CUDA | nested loops kernel

Hello,

As part of learning to use CUDA in Julia, I wrote the following MWE
to compare threaded CPU, CUDA array programming, and CUDA kernel programming performance for a simple element by element array multiplication.

As expected, the CUDA array programming code is significantly faster than the nested 3 loops threaded CPU code.

However, the CUDA kernel nested 3 loops code is, well, significantly slower than the CPU version.

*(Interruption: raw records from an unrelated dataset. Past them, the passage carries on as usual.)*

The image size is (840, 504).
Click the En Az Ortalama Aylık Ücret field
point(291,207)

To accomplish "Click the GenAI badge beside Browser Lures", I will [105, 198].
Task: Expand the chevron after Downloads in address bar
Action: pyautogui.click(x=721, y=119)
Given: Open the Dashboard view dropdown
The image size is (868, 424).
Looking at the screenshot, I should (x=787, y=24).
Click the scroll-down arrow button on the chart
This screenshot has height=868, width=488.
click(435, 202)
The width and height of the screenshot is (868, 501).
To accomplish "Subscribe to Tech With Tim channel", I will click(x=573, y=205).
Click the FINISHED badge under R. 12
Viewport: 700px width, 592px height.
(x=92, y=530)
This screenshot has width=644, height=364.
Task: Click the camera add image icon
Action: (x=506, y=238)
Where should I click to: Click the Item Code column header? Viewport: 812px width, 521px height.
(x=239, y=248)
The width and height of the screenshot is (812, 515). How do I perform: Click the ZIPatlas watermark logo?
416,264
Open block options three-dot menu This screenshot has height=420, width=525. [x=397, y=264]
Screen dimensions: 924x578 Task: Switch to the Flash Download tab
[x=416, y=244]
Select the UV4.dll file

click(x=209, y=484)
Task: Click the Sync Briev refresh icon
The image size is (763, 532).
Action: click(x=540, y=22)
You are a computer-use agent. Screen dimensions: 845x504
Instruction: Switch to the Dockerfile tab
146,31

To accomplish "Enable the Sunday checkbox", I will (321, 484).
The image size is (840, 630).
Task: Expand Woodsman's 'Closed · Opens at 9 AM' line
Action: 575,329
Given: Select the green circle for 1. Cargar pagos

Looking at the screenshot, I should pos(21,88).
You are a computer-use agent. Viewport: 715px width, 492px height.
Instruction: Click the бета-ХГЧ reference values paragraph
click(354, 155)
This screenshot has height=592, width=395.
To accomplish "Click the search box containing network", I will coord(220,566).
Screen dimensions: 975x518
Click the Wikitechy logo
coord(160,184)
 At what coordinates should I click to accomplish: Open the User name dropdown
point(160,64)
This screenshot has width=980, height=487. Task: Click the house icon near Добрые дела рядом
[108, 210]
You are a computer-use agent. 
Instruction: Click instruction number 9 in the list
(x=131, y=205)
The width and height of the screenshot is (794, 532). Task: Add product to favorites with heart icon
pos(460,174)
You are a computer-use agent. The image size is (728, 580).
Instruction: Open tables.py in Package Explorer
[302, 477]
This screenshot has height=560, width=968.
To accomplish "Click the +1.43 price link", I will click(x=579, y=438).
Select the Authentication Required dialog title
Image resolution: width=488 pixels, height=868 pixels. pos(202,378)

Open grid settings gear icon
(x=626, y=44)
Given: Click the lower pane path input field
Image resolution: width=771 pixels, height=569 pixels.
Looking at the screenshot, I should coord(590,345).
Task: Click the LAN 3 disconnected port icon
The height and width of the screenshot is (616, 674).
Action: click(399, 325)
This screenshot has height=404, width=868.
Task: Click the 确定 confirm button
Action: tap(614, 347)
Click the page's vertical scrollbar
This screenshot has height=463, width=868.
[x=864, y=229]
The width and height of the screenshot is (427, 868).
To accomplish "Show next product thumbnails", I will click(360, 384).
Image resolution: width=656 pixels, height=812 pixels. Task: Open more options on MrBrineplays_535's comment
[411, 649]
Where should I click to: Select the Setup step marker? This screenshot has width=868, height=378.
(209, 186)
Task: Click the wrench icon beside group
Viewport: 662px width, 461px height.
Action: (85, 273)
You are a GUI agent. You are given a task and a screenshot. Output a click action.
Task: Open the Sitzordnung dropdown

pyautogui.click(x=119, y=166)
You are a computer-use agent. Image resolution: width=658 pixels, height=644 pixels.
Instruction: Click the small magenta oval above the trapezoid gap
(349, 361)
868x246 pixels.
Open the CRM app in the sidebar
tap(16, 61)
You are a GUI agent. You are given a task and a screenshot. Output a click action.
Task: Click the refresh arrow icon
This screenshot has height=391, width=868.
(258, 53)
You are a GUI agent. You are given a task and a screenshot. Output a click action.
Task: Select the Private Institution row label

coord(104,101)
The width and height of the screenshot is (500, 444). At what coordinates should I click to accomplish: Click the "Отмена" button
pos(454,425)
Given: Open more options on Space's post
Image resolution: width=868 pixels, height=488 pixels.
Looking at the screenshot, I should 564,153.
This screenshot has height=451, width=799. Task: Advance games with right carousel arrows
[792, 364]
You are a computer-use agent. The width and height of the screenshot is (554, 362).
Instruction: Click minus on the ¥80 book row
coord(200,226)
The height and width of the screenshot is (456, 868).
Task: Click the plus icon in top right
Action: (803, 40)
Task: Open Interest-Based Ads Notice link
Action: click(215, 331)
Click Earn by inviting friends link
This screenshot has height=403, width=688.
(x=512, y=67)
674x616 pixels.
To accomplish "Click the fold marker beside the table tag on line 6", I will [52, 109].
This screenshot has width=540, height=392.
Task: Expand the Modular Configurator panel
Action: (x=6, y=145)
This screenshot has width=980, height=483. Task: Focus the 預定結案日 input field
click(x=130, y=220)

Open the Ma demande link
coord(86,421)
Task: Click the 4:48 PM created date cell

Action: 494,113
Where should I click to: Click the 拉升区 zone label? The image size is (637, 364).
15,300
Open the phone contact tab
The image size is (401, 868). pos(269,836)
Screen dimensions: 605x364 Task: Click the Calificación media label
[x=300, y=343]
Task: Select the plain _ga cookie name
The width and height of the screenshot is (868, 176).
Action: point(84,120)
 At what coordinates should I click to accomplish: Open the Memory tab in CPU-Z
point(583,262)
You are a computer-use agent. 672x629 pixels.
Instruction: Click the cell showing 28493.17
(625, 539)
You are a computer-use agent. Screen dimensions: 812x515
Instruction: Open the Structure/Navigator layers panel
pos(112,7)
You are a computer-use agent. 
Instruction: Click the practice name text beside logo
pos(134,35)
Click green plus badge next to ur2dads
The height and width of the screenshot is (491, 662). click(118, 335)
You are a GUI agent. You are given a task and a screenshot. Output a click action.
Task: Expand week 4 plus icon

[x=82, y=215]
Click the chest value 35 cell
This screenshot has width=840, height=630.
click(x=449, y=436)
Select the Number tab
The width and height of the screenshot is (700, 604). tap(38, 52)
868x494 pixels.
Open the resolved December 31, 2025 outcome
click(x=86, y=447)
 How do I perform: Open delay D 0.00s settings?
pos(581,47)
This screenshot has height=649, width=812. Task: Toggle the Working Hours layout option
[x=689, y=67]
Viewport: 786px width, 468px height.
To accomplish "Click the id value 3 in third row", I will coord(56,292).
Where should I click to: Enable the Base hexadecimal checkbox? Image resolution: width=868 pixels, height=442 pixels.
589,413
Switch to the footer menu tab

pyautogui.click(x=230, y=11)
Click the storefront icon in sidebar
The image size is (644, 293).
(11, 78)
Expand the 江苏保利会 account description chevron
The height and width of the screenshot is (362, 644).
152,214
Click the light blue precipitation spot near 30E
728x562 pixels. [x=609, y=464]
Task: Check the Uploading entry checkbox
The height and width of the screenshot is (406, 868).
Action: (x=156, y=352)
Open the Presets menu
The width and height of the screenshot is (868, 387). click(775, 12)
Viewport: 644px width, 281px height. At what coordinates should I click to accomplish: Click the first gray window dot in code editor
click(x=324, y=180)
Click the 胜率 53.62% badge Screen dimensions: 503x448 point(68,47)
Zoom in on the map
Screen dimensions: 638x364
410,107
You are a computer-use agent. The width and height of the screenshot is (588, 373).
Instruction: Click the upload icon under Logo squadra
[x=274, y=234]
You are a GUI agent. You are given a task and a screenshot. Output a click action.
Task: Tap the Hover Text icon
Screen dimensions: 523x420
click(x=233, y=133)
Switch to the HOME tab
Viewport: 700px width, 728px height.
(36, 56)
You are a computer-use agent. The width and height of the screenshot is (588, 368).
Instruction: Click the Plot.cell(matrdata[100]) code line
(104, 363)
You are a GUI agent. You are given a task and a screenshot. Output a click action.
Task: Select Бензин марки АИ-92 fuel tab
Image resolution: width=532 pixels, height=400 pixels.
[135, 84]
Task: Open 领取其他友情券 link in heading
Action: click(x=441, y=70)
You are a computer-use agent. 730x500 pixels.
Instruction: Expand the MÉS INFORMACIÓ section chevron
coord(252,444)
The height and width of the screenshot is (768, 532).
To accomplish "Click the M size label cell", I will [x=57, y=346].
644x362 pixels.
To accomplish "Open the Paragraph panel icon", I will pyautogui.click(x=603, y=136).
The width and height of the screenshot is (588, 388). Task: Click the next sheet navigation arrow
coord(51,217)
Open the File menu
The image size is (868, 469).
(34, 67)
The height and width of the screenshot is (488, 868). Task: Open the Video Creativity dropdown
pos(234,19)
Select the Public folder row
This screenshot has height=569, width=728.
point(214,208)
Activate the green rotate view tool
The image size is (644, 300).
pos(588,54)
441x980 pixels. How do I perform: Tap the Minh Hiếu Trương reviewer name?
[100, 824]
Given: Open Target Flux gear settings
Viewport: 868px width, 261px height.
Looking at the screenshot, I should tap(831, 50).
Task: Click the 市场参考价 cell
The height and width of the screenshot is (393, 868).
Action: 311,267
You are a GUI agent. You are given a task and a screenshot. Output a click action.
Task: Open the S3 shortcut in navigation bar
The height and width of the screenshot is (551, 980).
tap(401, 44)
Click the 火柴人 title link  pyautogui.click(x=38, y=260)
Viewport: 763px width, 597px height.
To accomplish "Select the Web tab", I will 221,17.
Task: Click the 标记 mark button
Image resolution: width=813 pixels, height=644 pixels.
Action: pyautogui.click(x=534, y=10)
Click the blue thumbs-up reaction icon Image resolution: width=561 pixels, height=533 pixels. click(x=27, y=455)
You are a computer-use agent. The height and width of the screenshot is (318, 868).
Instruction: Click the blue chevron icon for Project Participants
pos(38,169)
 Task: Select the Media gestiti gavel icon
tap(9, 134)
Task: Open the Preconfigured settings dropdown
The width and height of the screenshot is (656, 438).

I did not find any examples for CUDA kernel nested loops searching through the CUDA documentation or the Julia Discourse, so I would like to ask what I’m doing wrong and what is the recommend method.

julia> include("test_CUDA_v1.jl")
run_CPU!
  26.030 ms (62 allocations: 7.84 KiB)

z[1:5, 1, 1] = ComplexF64[-1.0 + 3.0im, -1.0 + 3.0im, -1.0 + 3.0im, -1.0 + 3.0im, -1.0 + 3.0im]

run_GPU!
  1.366 ms (119 allocations: 3.72 KiB)

z[1:5, 1, 1] = ComplexF64[-1.0 + 3.0im, -1.0 + 3.0im, -1.0 + 3.0im, -1.0 + 3.0im, -1.0 + 3.0im]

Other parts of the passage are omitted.